Danıştay Tetkik Hâkimi … ‘in Düşüncesi : Temyiz isteminin reddi ile mahkeme kararının onanması gerektiği düşünülmektedir.

TÜRK MİLLETİ ADINA
Karar veren Danıştay Onüçüncü Dairesi’nce, Tetkik Hâkiminin açıklamaları dinlendikten ve dosyadaki belgeler incelendikten sonra işin gereği görüşüldü:
Dava, … logosuyla yayın yapan televizyon kanalında yayınlanan … adlı programın 05.04.2013 tarihli yayında, 6112 sayılı Radyo ve Televizyonların Kuruluş ve Yayın Hizmetleri Hakkında Kanun’un 8. maddesinin 1. fıkrasının (ç) bendi hükmünün tekraren ihlal edilmesi nedeniyle, 6112 sayılı Kanun’un 32. maddesinin 2. fıkrası uyarınca 194.351,00.-TL tutarlı idari para cezası ile cezalandırılmasına ilişkin …’nun 22.05.2013 tarih ve … sayılı kararının iptali istemiyle açılmış, İdare Mahkemesi’nce; yayında kayıp bir şahsın yakınlarının konuk edildiği, söz konusu şahsın kaybolduğu zaman ile aynı süreçte ve aynı bölgede yanmış ve tanınmayacak hale gelmiş bir ceset bulunduğu, bu cesedin kaybolan şahsa ait olup olmadığına yönelik Adli Tıp Kurumu’na DNA örneği gönderildiği, henüz rapor açıklanmadan beklenen raporun çıktığı yönünde ifadelere yer verildiği, bu şekilde kayıp şahsın ailesinin ümitlenmesine yol açıldığı, yine rapor çıkmamasına rağmen aile üyelerine ve izleyicilere cesedin kayıp şahsa ait olmadığı yönünde açıklamalar yapıldığı, Adli Tıp Kurumu Raporu açıklandıktan sonra aslında cesedin kaybolan şahsa ait olduğunun anlaşıldığı, bu durumun da aile fertlerine hemen değil, program başladıktan yaklaşık bir saat sonra açıklandığı, yapılan yayınla ilk önce aile fertlerinin umutlanmasının sağlandığı, yaşadıkları olay nedeni ile zaten üzüntü içerisinde bulunan kişilerin ikinci kez benzer üzüntüyü yaşamalarına neden olunduğu, izleyici sayısını arttırmak amacı ile bilgilerin açıklanmasının özellikle bekletildiği, yayın ile insan onurunun zedelendiği anlaşıldığından, davacı kuruluşa 25.10.2011 tarihli yayınları nedeniyle önceden uyarı cezası verildiği, dikkate alınarak, 6112 sayılı Kanun’un 32/2. maddesi uyarınca davacı yayın kuruluşunun idari para cezası ile cezalandırılmasına ilişkin işlemde hukuka aykırılık bulunmadığı gerekçesiyle davanın reddine karar verilmiş, bu karar davacı şirket tarafından temyiz edilmiştir.

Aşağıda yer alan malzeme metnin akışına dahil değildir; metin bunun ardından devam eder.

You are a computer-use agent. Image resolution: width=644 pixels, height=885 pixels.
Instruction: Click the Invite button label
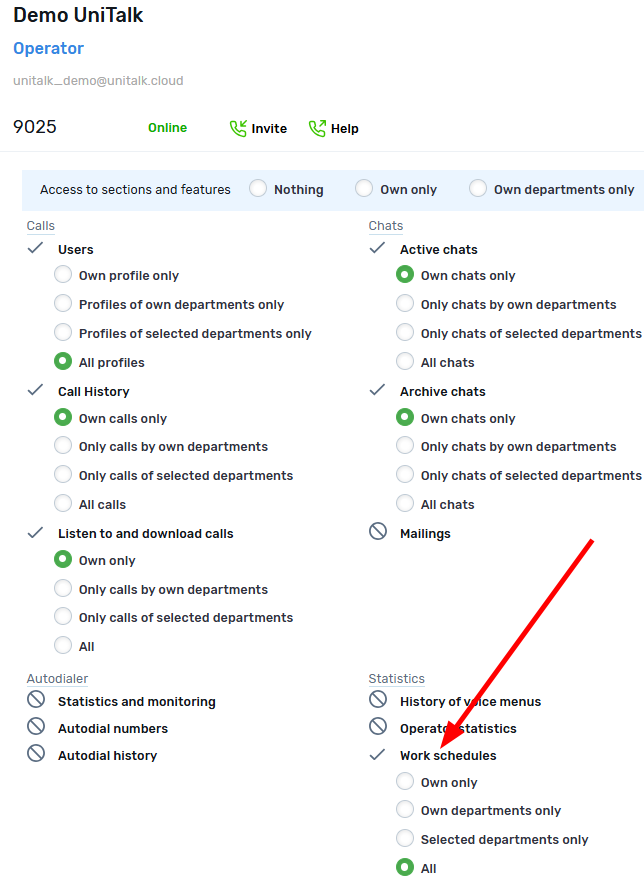point(269,129)
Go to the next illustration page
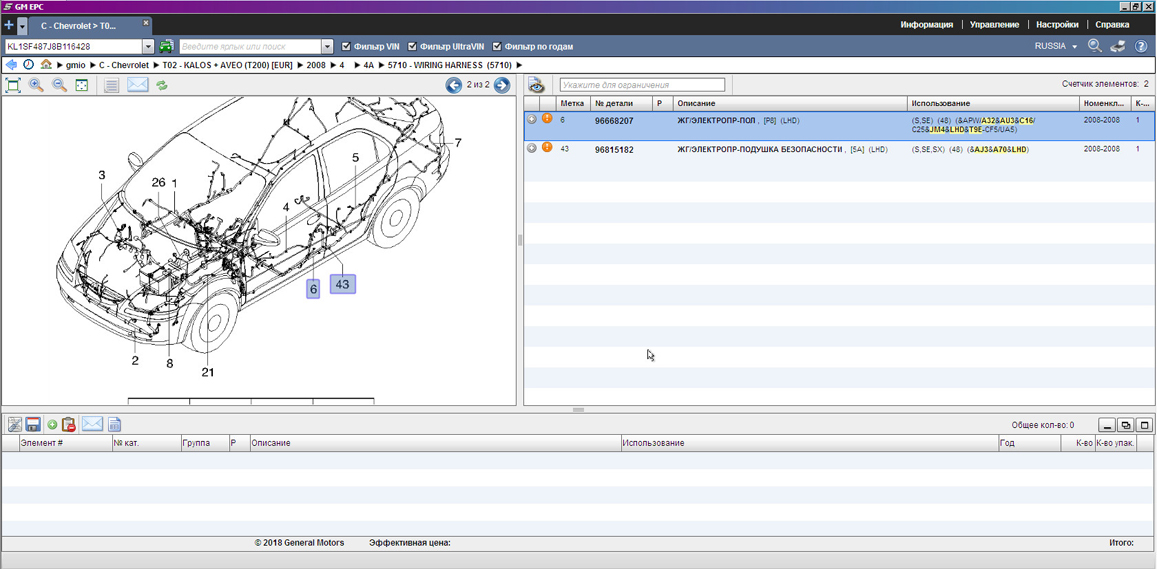 point(502,85)
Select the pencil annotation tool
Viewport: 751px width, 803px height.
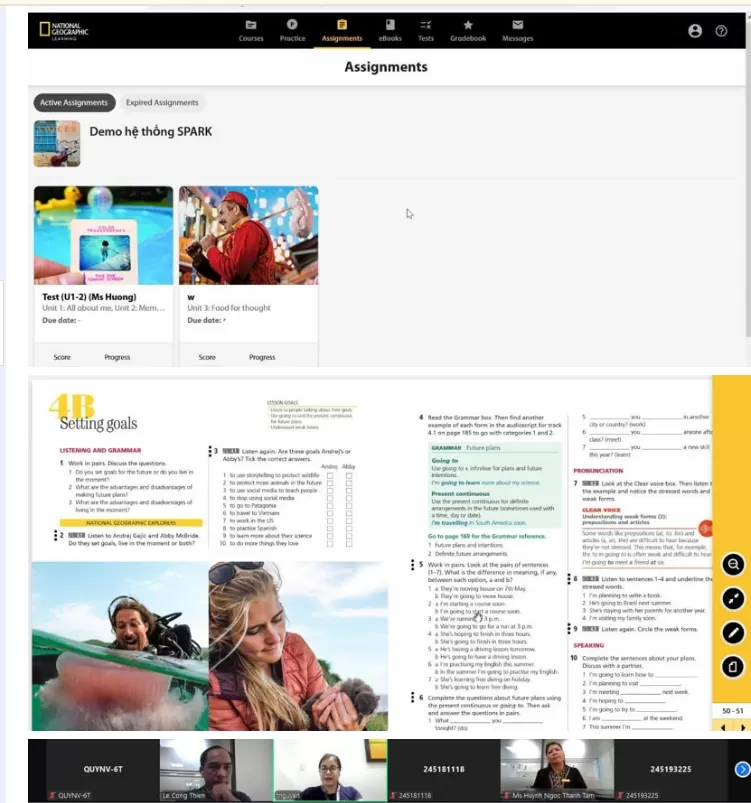tap(734, 633)
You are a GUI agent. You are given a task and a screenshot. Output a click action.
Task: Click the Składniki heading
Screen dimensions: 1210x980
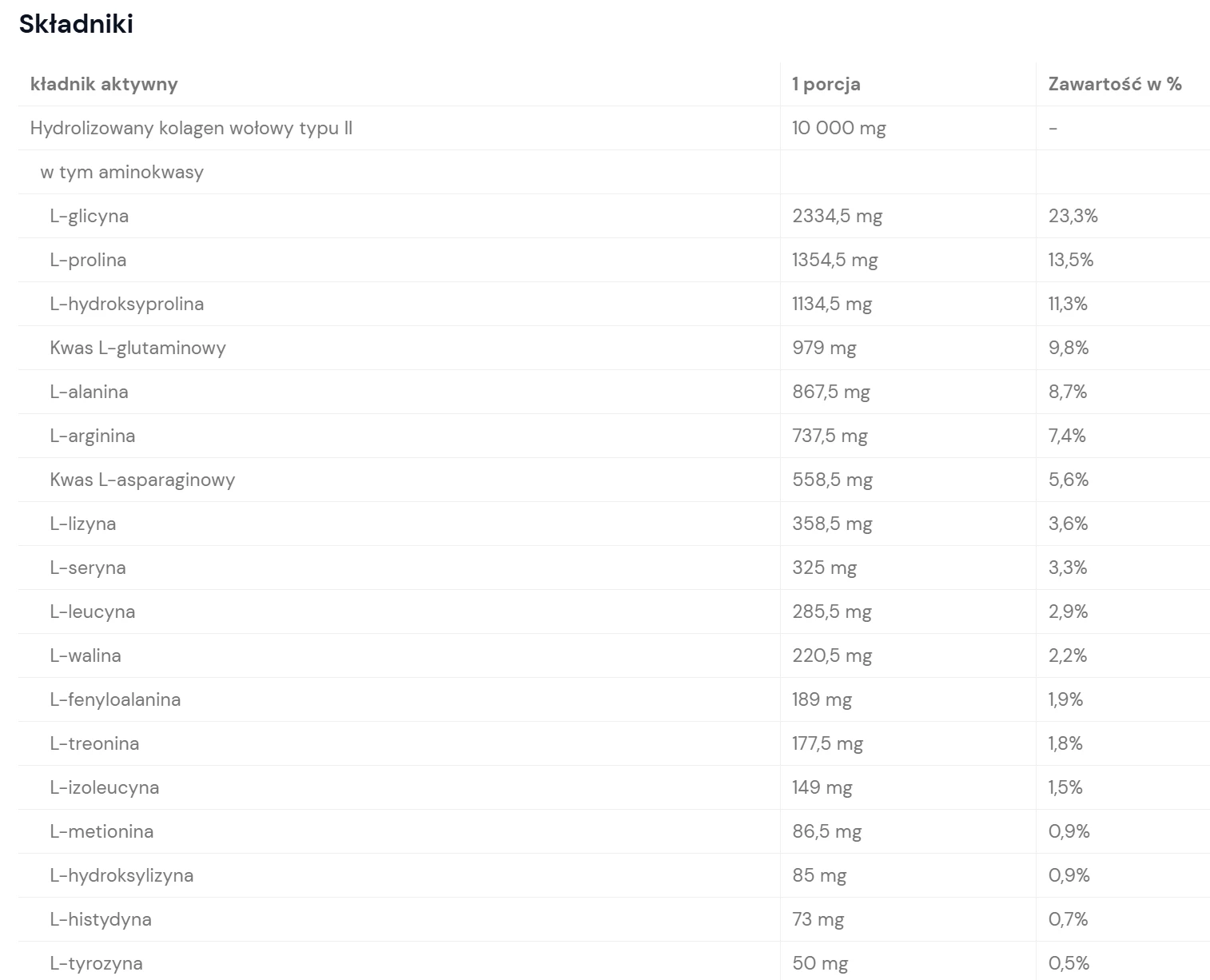[76, 24]
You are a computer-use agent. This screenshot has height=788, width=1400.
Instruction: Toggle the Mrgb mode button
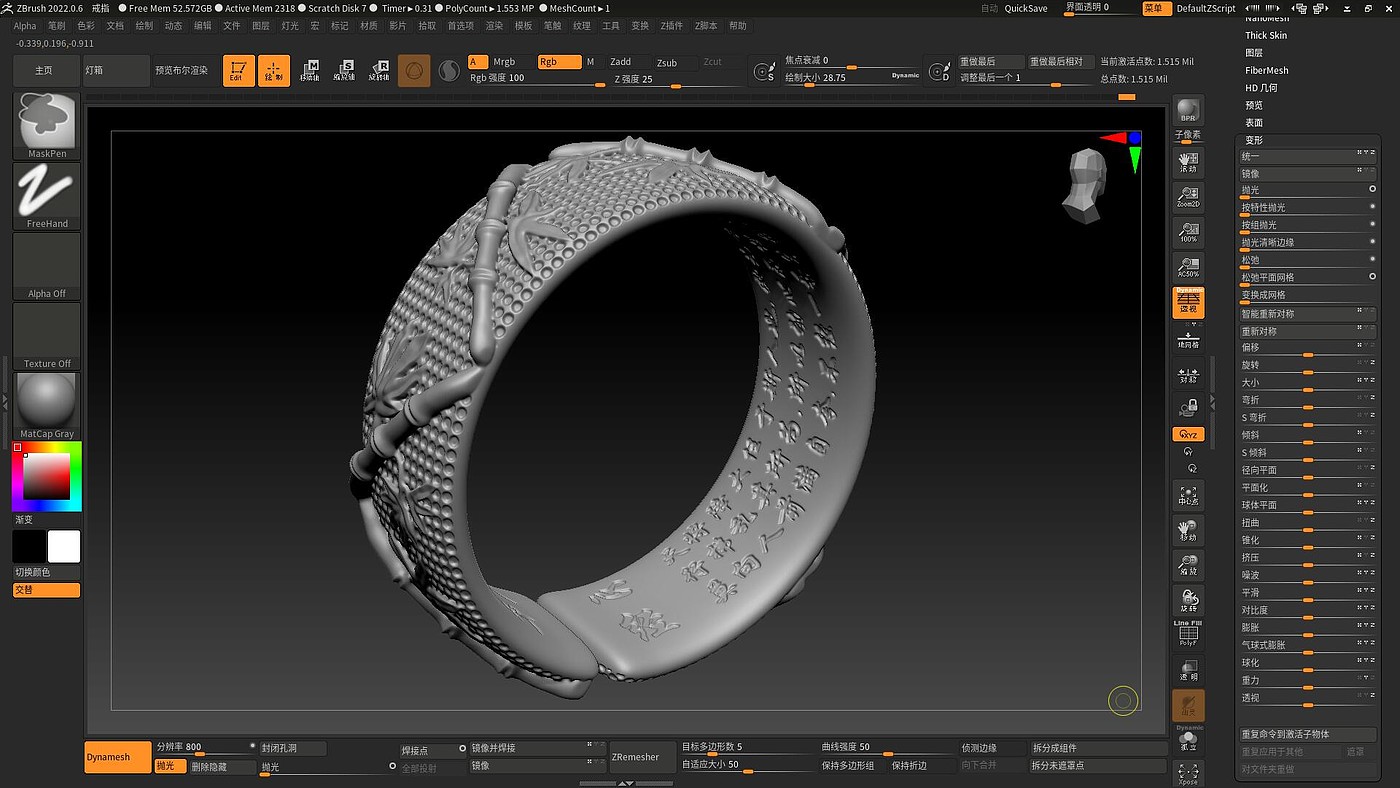(504, 62)
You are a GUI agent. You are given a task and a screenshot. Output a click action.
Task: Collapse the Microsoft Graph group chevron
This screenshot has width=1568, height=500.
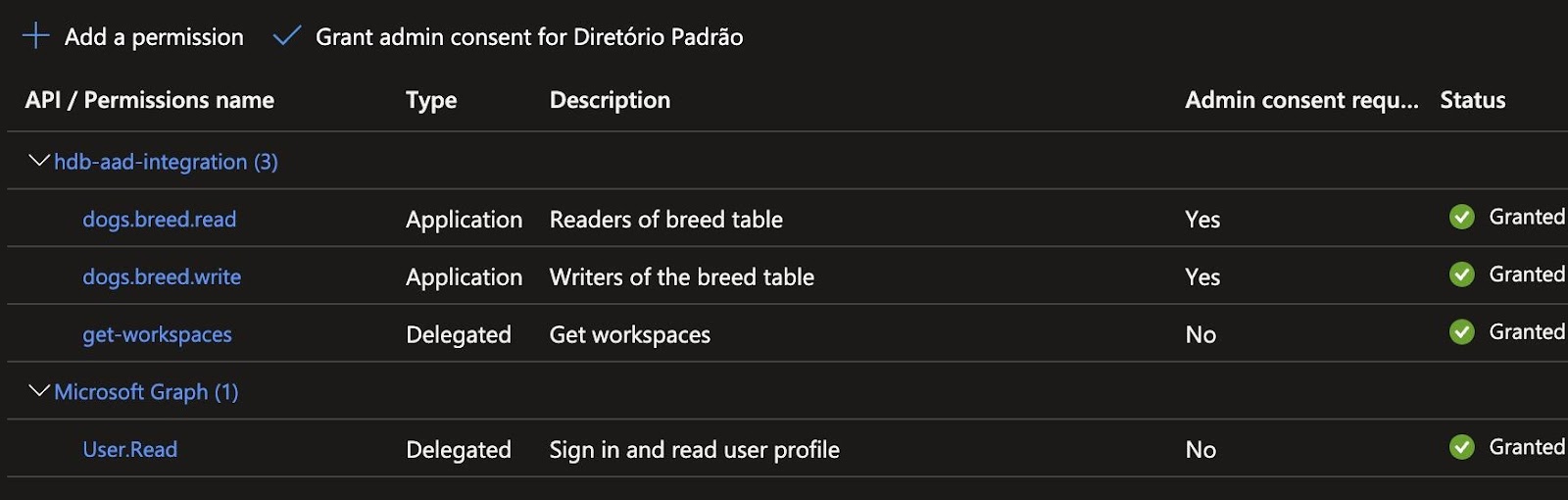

Davanın yukarıda özetlenen gerekçeyle reddi yolundaki temyize konu … İdare Mahkemesi’nin … tarih ve E:…, K:… sayılı kararında, 2577 sayılı İdari Yargılama Usulü Kanunu’nun 49. maddesinde sayılan bozma nedenlerinden hiçbirisi bulunmadığından, temyiz istemi yerinde görülmeyerek anılan Mahkeme kararının ONANMASINA; temyiz giderlerinin istemde bulunan üzerinde bırakılmasına, dosyanın anılan Mahkeme’ye gönderilmesine, bu kararın tebliğ tarihini izleyen 15 (on beş) gün içerisinde kararın düzeltilmesi yolu açık olmak üzere, 17.05.2018 tarihinde oybirliğiyle karar verildi.